Not peer work alone, not peer work to replace other practitioners, not peer work to save money on wages, but peer workers with a set of skills and expertise to work alongside other mental health workers in a wide variety of settings.
If peer work is to successfully deliver the kinds of outcomes suggested by the emerging literature, then governance arrangements for peer work becomes essential. What is peer work? Who gets to call themselves a peer worker? How are standards for peer work determined? How are peer workers supported in their training and ongoing development?
It ought to be no surprise that these are matters for peer workers to determine, and as the peer workforce is emerging in Australia, so too are the structures and processes that will be required to support this workforce.
You may have seen the recent ‘Peer Work Leadership Statement of Intent” which states a clear rationale for this work. The statement says, in part:
The Australian peer work leaders resolved to issue a ‘Statement of Intent’ that would communicate our intention to form a national professional association for the Australian mental health consumer peer workforce. We feel that such statement is necessary to provide the focus for national consultations to occur that will lead to the development of a peer-run organisation that can support and sustain the development of the peer workforce across all sectors.
The ‘Statement of Intent’ is supported by the international peer work leaders who attended the match – Gary J Parker, Executive Director Kansas Consumer Advisory Council for Adult Mental Health and Sherry Tucker, Executive Director Georgia Mental Health Consumer Network.
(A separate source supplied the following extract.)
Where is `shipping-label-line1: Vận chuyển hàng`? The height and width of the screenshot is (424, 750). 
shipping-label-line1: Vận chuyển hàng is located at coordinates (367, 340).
Both Kansas and Georgia offer certified peer specialist training, certification and support.
I have been lucky enough to meet with Gary Parker on a number of occasions during his visits to Australia, and to hear first-hand about the success this work is having in the American system.
The statement also indicates an intention to establish an organisation to support this work:
A national peer work organisation is essential for our growing workforce and it would aim to support and develop our profession in similar ways to other professional bodies such as the Australian Psychological Society, the Australian Association of Social Work, Occupational Therapy Australia and the Australian College of Nursing.
Peer workers must lead the development of models of peer practice, so that our work retains its authenticity, mutuality and reciprocity in a diverse and expanding range of services and employment.
Professional certification of the peer workforce in both Kansas and Georgia allows peer specialists to claim Medicaid reimbursements for peer support services. In a similar way a national professional association of peer workers may allow the workforce to actively participate in the commissioning of mental health funding through Primary Health Networks (PHNs).
It is a truism to say that if this endeavour is going to be successful, it must be peer-led. But it is also true to say that any emerging activities require the support of various stakeholders right across the system if the early buds of hope are to grow into successful new branches in our mental health system.
I would encourage everyone to take the time to consider this important statement, and to reflect on the role that you might play in supporting this endeavour – whether as a peer, a colleague, a policy maker, or a funder.